WORK TO COMPLETE: Go through the material below, count the lines with the word "image", and reply with the count alone.
- Opening Delimiter -
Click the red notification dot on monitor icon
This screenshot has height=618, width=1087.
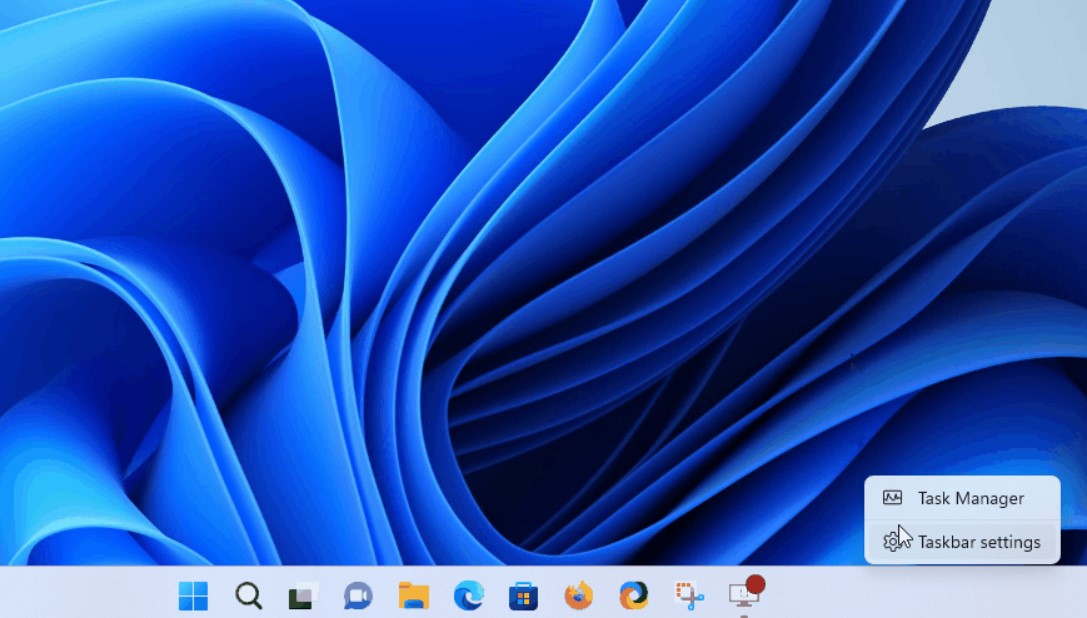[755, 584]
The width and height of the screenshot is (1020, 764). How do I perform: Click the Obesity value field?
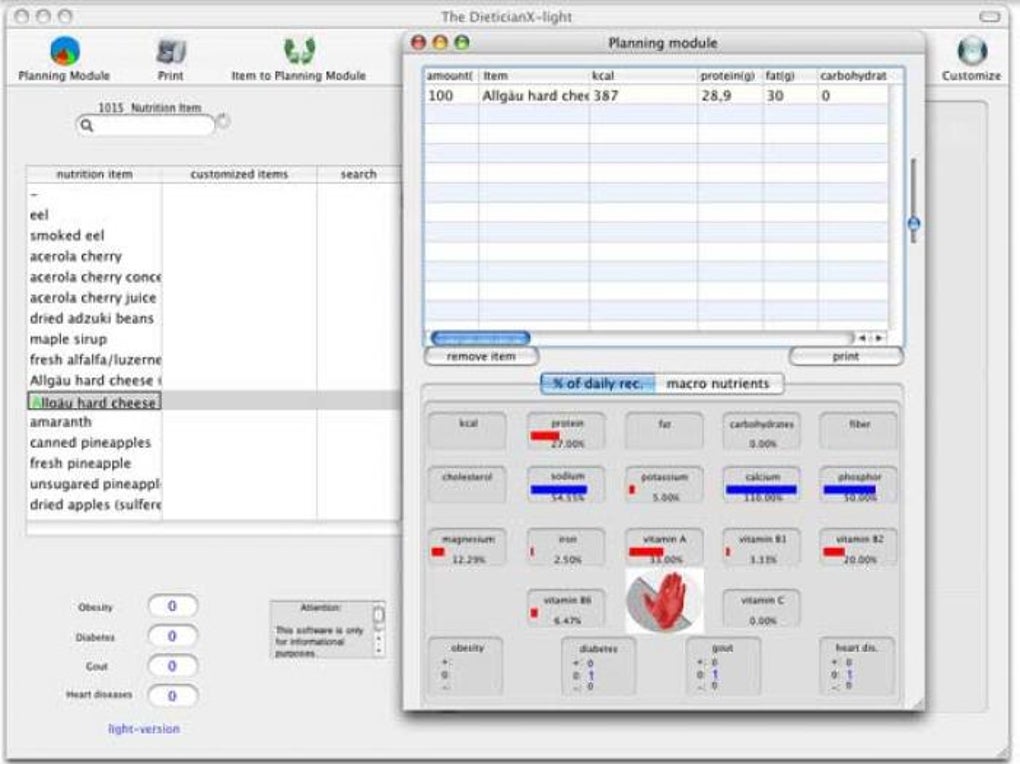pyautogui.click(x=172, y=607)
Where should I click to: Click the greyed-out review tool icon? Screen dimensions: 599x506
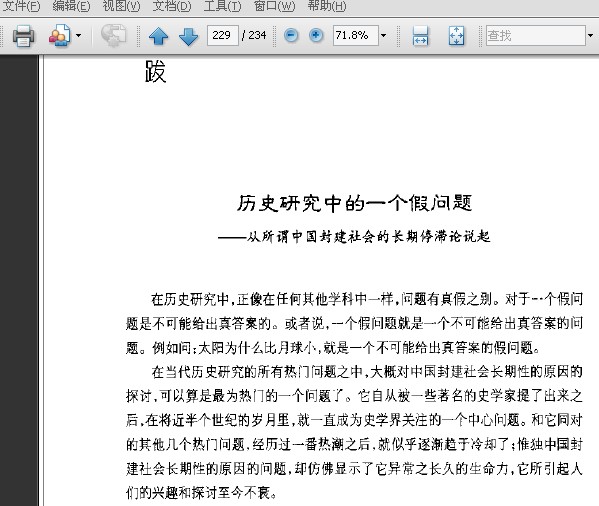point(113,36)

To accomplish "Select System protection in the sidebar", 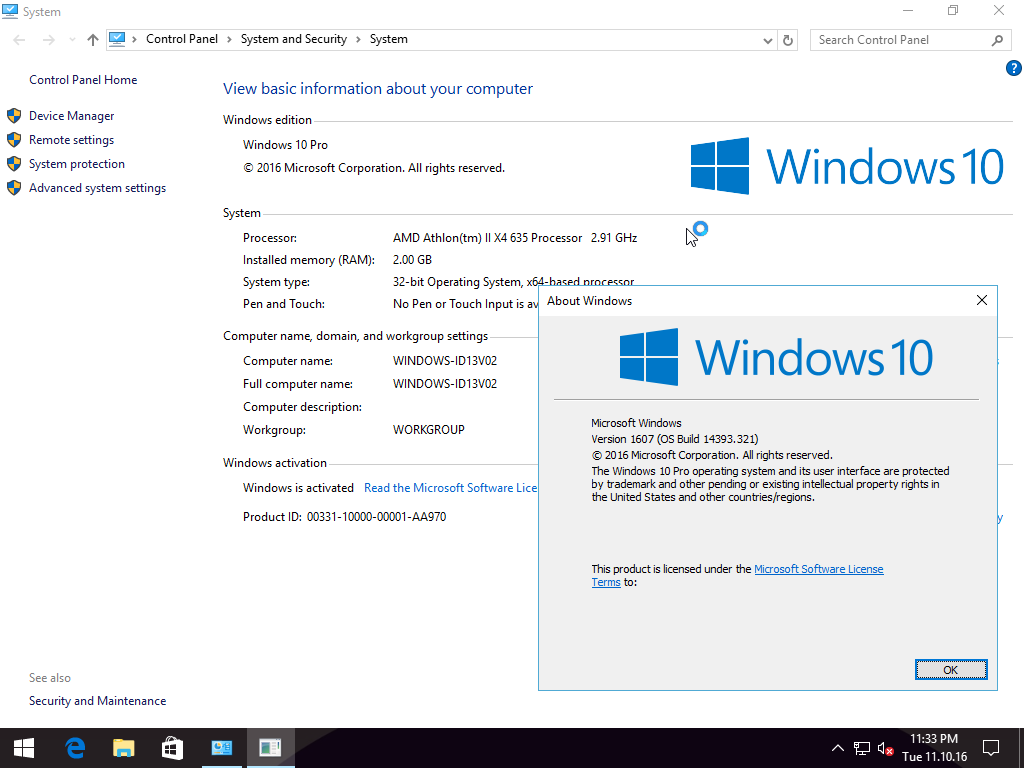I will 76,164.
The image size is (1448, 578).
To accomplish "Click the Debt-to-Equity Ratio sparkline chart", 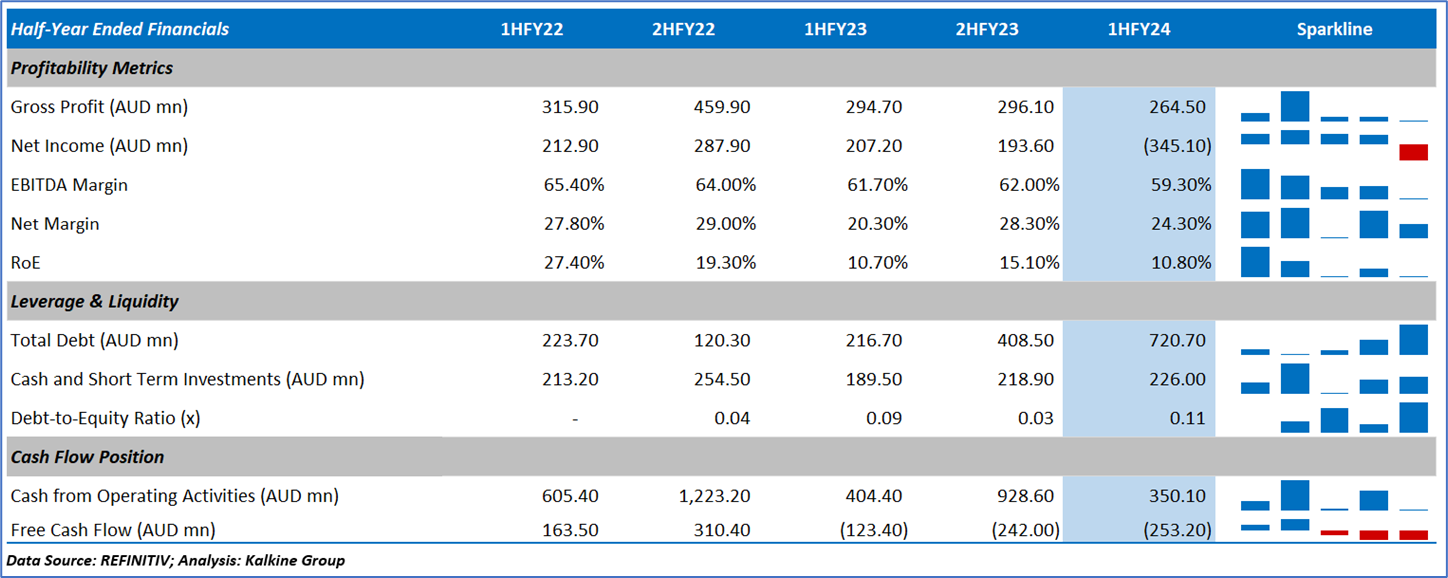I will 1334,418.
- Closing Delimiter -
- Opening Delimiter -
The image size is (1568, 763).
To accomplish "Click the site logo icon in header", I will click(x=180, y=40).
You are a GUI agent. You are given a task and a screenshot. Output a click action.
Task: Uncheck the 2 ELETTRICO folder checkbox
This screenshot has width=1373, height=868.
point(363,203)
- Closing Delimiter -
SOLUTION TO THE EXERCISE: 2